Samuel Howell "Doc" Knight (31 July 1892 – 1 February 1975) was an American geologist who taught at the University of Wyoming and also served as a state geologist from 1933 to 1941. Known as "Doc" Knight, he was an influential teacher, noted for his use of multi-colour chalk illustrations to teach geology over a span of fifty years.

== Life and work ==
Knight was born to Wilbur Clinton Knight and Emma Howell who had both studied at the University of Nebraska. Wilbur took up a position as a mining engineer at Florence, Keystone, west of Laramie and later became a state geologist. His mother was a county superintendent of schools. At a young age Knight was introduced to geology, and collected fossils with Professor William Reed, curator of the University of Wyoming museum. His father was also a keen fossil hunter, collecting 70 tons of material for the collections and is credited with the production of the first geology map of Wyoming. The fossil Knightia was named in honour of Wilbur Clinton Knight. The After schooling at Laramie, he went to the University of Wyoming, graduating in 1913. He then joined Columbia University where he studied under A. W. Grabau and D.W. Johnson, receiving a PhD in 1916. He then became an assistant professor of geology. In 1917 he was recruited into World War I for studying the terrain in Europe for military requirements.

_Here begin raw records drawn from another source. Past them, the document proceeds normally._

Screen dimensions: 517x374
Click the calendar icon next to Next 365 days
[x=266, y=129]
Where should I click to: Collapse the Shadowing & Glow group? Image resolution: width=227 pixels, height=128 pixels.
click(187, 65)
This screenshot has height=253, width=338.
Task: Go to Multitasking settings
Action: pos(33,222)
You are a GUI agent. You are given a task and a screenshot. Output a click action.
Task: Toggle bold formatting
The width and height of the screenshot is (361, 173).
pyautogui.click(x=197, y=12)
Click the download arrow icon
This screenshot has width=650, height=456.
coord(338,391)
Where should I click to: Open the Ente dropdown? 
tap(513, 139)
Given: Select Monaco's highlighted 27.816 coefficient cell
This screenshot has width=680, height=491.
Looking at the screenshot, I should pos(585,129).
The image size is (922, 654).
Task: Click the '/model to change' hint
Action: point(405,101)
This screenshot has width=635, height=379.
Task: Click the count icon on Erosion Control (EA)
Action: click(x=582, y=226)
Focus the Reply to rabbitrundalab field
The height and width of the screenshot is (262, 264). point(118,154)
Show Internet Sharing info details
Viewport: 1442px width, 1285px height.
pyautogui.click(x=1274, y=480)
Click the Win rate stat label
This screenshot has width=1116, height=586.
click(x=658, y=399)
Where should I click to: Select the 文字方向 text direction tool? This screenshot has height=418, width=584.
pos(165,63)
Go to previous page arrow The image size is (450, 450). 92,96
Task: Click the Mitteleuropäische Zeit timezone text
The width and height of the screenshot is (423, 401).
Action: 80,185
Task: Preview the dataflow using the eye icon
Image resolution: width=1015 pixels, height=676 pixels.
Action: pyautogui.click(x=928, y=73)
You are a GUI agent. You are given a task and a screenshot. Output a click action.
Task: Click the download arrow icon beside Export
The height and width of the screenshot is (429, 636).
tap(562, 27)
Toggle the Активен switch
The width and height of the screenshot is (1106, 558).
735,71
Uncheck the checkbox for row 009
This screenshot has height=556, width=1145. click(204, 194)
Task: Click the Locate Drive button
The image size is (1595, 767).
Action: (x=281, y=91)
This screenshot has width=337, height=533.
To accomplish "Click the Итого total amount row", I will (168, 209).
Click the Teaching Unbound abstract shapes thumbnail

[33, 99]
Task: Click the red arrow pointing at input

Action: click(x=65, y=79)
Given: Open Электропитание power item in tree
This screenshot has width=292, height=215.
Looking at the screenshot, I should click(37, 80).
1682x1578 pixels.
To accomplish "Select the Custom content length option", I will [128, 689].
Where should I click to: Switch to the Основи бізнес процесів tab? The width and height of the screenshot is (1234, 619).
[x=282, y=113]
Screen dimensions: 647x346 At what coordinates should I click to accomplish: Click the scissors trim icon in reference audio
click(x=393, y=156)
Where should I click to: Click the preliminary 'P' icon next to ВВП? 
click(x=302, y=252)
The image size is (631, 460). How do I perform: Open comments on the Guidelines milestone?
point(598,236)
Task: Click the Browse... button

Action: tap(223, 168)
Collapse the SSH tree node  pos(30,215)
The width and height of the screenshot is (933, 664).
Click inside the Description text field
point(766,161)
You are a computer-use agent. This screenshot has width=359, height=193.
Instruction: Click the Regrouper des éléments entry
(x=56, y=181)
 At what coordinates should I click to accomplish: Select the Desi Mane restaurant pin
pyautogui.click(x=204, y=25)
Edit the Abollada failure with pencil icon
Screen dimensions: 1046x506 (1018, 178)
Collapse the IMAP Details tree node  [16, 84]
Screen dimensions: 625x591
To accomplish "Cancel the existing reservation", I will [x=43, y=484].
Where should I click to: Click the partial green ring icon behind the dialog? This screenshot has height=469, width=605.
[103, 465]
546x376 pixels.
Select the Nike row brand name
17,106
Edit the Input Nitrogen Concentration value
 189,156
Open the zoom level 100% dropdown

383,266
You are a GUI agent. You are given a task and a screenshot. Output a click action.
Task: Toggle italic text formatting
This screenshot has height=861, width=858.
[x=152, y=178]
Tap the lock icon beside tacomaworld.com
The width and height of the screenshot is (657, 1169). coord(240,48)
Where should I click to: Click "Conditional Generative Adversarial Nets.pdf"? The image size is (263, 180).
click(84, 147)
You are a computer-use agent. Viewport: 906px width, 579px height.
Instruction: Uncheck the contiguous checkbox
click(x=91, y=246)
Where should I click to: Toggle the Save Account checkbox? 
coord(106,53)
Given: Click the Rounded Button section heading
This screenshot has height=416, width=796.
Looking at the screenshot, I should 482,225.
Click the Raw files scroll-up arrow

A skilled artist and designer, he was involved in making a life-size cast of Tyrannosaurus rex. In 1933 he served as State Geologist for Wyoming. Knight also conducted outdoors science camps in geology at the Medicine Bow Mountains west of Laramie.

Knight married his fellow student from Columbia, Edwina Hall, in 1916 and they had two children. Knight died at Laramie and is buried at Greenhill Cemetery.